Okay, I'm going to do this one last time. I'm going to refer back to that snow level because I liked it. One of the reasons it's worth noting is because of the music in that particular area. Picture a snazzy, jazzy melody that melds into the "coolness" of the level, and you're reading my mind. Other catchy themes (both fun and darker toned ones) persist throughout the rest of the game too. That's one of the things that's great about Twinsanity: its original synthesized music fits like a fresh pair of underwear no matter what substance you're wading through. This wouldn't officially be a Crash game either without its trip back to the basics of familiar audio parts. Jumping on top of boxes and smashing them open still has that bounce and crate shattering noise.

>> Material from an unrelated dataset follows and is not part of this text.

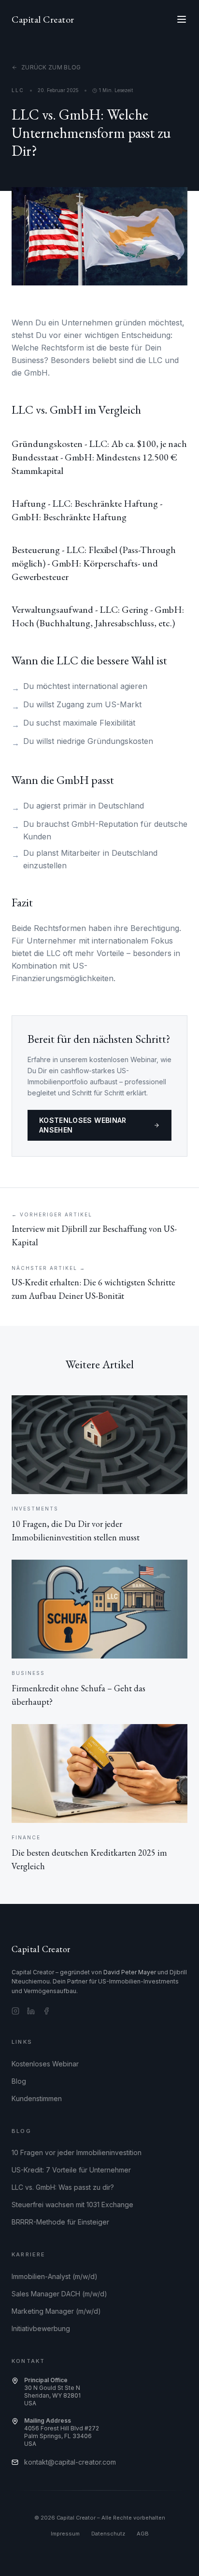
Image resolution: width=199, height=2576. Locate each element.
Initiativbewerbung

Spinning Crash in circles still injects a quick twirliness into the mix. And of course, all of those uka mask sayings that sound like "Monty Betrayal" when hit or "Uka-uka" when stumbling upon a new mask, is key to the system that makes all Crash noises, and other pounding, sliding, slamming, laser beam blasting effects sound true to the Crash man's legacy.
Just like all previous Crash games as well, Crash Bandicoot doesn't speak a word. Not a single blip, beep, or boop. But there is someone who always has...Dr. Cortex. Returning as the voice of the good, I mean evil Dr. is Clancy Brown (who might be recognizable to some as the voice of Lex Luthor in the animated Superman TV series). His talent is quite unparalleled for the voice of the character who can easily be vile, and yet embarrassed at the same time. And in Crash Twinsanity you'll see a lot of that happening. He'll get smashed through solid ice, he'll be tossed across wide open gaps and scream, and he'll even lose his brain for a bit. Replacing the head honcho this time is the twin aliens whose sly, squeaky, and mischievous New Yorker voices top the cake with a cherry, as they too are enjoyable to listen to. Albeit, I wouldn't say their highlights are as major or memorable as Cortex's deeply exaggerated wickedness (but humorous) moments are.